UK based activist Silvanos Mudzvova, also an Artist from Protection Fund Fellow of the University of Manchester, will perform in a Dungeon Commemoration of Itai Dzamara.
“An opportunity to also share what the citizens are doing to end abduction , torture and murder of innocent civilians,” organisers of the event say.
Meanwhile in Zimbabwe Dzamara’s life — who disappeared without trace on March 9, 2015 — after staging solo demonstrations against President Robert Mugabe’s regime is set to be captured in a documentary to be released soon as the production team was now tying up loose ends.
The journalist and activist’s brother Patson Dzamara, who is the project’s executive director, told NewsDay yesterday that the documentary was meant to outline Itai’s life, but with particular focus on the role he played as a political activist.
“The documentary is essentially an encapsulation of Itai Dzamara’s life story, although its mainstay is on his life as an activist,” he said, adding that it was a partnership with Amnesty International.

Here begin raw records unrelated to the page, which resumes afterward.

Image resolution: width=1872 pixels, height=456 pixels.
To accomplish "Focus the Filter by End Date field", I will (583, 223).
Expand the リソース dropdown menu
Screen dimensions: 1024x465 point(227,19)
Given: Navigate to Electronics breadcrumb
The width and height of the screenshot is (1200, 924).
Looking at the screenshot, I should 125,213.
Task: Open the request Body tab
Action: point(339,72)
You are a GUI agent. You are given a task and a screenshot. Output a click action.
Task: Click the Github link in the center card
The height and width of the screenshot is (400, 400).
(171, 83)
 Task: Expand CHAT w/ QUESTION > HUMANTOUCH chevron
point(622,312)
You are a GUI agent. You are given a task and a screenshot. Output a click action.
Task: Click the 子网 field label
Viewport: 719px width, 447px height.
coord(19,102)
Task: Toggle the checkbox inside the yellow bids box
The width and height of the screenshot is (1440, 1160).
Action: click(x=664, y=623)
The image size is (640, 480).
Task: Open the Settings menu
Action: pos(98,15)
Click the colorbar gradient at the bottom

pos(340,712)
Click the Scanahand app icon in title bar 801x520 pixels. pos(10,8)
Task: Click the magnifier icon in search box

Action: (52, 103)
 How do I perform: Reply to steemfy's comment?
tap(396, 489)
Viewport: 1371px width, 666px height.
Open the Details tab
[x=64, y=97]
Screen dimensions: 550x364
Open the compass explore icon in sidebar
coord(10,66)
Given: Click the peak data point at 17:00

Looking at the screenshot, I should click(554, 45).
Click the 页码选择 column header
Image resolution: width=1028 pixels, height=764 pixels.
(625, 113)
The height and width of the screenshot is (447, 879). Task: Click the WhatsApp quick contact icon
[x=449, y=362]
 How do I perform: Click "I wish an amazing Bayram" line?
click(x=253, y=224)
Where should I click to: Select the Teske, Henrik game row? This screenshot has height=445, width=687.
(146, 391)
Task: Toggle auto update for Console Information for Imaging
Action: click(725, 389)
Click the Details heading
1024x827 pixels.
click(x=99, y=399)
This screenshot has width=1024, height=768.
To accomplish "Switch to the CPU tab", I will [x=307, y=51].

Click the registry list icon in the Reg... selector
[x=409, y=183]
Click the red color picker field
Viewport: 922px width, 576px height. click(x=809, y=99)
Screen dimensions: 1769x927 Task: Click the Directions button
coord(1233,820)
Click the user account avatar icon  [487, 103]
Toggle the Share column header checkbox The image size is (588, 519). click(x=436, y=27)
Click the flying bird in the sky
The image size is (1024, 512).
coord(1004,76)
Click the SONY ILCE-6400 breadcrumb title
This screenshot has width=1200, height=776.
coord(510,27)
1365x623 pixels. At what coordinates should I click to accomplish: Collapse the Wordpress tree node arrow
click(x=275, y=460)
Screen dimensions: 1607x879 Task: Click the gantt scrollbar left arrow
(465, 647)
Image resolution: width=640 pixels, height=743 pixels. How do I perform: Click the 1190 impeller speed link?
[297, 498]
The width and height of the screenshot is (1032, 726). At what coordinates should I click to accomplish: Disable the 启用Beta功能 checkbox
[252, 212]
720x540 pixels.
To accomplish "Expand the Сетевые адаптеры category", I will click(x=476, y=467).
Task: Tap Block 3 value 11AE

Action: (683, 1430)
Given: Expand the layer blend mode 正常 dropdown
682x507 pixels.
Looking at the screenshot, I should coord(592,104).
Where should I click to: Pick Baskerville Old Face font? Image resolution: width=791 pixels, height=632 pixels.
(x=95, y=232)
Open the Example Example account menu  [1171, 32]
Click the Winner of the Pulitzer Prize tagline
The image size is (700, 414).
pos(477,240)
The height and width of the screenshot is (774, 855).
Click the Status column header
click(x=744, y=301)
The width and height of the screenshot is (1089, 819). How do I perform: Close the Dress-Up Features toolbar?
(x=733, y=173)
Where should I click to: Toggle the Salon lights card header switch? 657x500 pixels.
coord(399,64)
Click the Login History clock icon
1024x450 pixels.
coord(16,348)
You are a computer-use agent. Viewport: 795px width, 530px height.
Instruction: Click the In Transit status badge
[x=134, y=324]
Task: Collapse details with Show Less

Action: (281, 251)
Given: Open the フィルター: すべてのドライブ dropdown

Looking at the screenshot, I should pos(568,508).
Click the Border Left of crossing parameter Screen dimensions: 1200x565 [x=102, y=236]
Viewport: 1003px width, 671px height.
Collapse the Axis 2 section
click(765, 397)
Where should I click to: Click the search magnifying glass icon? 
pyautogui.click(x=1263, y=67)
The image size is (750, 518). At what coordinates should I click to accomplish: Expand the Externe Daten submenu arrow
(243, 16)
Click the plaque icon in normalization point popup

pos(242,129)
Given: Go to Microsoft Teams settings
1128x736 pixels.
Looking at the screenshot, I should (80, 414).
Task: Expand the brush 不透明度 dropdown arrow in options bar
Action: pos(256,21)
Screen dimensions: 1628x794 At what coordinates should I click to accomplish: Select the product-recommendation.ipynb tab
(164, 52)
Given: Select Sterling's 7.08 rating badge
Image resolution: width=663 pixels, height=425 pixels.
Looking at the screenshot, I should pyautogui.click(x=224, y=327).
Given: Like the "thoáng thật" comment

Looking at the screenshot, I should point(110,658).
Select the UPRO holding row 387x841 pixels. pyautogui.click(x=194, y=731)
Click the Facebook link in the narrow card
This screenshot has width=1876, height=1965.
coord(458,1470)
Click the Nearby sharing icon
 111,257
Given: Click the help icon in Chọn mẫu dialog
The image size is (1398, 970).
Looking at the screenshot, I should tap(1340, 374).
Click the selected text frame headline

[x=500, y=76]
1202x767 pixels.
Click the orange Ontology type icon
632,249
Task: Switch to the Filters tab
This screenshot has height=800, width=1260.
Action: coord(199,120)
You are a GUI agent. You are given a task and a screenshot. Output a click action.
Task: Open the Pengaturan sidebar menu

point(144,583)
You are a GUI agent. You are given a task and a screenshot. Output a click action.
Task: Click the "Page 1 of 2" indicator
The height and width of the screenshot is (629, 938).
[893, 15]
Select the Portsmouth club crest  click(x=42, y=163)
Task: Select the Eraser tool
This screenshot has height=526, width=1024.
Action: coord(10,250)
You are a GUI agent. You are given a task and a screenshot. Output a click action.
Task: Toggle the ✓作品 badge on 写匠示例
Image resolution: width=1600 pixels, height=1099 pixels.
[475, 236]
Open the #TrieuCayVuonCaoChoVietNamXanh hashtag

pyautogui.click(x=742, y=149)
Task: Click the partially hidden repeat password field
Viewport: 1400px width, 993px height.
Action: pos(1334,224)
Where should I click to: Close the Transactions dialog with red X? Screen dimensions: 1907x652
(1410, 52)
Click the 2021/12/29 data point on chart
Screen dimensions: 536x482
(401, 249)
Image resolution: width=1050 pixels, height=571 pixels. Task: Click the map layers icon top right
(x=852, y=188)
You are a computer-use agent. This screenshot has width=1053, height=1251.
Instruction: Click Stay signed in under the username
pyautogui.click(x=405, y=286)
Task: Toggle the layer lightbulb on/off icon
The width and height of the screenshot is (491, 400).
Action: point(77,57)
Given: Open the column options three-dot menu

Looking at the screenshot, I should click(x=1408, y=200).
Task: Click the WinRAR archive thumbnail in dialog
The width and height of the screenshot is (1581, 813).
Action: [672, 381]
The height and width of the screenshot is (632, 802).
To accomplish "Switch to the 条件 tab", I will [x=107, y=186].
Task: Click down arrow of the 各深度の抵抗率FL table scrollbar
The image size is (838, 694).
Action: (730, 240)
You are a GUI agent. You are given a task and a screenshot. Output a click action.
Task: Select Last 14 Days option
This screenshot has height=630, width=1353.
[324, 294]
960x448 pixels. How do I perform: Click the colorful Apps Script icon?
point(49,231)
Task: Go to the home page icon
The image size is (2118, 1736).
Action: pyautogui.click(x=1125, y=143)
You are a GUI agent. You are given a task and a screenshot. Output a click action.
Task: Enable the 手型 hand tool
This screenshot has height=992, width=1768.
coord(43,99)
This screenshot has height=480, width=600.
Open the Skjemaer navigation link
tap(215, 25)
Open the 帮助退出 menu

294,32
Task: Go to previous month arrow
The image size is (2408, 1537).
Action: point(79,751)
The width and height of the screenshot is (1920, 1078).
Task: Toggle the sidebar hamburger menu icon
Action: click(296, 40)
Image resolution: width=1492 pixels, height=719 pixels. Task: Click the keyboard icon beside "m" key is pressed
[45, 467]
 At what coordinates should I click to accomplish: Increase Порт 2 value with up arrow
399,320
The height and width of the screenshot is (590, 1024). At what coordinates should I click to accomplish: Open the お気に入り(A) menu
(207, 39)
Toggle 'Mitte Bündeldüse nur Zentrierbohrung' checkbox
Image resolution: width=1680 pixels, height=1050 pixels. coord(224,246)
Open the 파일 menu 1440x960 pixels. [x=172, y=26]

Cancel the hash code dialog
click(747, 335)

Partson said Itai was among the brave individuals, who dared the brutal regime and ushered in the current wave of the citizens’ movement under the banner of #ThisFlag following the disbanding of the Government of National Unity in 2013.
“Itai petitioned Mugabe in 2014 over what he perceived, as the government’s failure to run the affairs of the country. That led him to form the Occupy Africa Unity Square social movement. Under his leadership, Occupy Africa Unity Square staged many demonstrations during a time of political apathy,” he said.
Patson said daring the regime made him a marked man, paving the way for his “abduction by what we strongly believe to be State security agencies” and it was critical for his story to be told.
Patson, who will provide oversight on the project, however, said the documentary was not just about his brother but every Zimbabwean.
“Itai is now an emblematic figure and we are using his case study to set precedence in Zimbabwe regarding the rule of law and human rights,” he said.
Patson said the documentary was meant to inspire people to stand up for what is right regardless of the cost and to demonstrate the Zanu PF government’s failure to uphold fundamentals of human rights and the rule of law as provided for in the Zimbabwe Constitution.
He said there we still exploring possibilities of later turning the documentary into a movie.